Data for analysis START
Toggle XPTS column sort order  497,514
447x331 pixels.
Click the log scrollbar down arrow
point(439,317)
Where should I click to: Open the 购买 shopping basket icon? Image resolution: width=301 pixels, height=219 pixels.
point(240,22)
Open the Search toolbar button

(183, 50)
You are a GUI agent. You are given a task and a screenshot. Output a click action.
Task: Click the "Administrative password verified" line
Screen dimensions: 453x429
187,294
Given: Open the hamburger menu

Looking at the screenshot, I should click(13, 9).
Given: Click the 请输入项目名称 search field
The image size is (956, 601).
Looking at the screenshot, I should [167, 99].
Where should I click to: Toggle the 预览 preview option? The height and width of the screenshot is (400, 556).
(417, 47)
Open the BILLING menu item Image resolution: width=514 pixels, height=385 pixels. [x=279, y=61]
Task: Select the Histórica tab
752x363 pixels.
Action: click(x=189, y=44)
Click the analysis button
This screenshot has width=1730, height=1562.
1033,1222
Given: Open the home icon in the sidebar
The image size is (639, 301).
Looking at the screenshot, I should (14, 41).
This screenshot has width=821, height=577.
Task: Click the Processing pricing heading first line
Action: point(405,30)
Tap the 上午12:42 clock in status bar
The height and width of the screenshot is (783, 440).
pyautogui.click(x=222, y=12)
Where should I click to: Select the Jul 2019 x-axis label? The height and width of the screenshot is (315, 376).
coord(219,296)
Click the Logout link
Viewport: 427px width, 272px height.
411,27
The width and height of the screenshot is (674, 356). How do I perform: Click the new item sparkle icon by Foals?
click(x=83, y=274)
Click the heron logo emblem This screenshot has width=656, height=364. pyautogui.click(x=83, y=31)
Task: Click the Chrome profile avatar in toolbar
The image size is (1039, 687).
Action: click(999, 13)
Data for analysis END
■ Exercise instructions ■
Reproduce every line of the entries above, unchanged, from the very first one down to and including the line containing "Given: Open the home icon in the sidebar".

■ Task solution ■
Toggle XPTS column sort order  497,514
447x331 pixels.
Click the log scrollbar down arrow
point(439,317)
Where should I click to: Open the 购买 shopping basket icon? Image resolution: width=301 pixels, height=219 pixels.
point(240,22)
Open the Search toolbar button

(183, 50)
You are a GUI agent. You are given a task and a screenshot. Output a click action.
Task: Click the "Administrative password verified" line
Screen dimensions: 453x429
187,294
Given: Open the hamburger menu

Looking at the screenshot, I should click(13, 9).
Given: Click the 请输入项目名称 search field
The image size is (956, 601).
Looking at the screenshot, I should [167, 99].
Where should I click to: Toggle the 预览 preview option? The height and width of the screenshot is (400, 556).
(417, 47)
Open the BILLING menu item Image resolution: width=514 pixels, height=385 pixels. [x=279, y=61]
Task: Select the Histórica tab
752x363 pixels.
Action: click(x=189, y=44)
Click the analysis button
This screenshot has width=1730, height=1562.
1033,1222
Given: Open the home icon in the sidebar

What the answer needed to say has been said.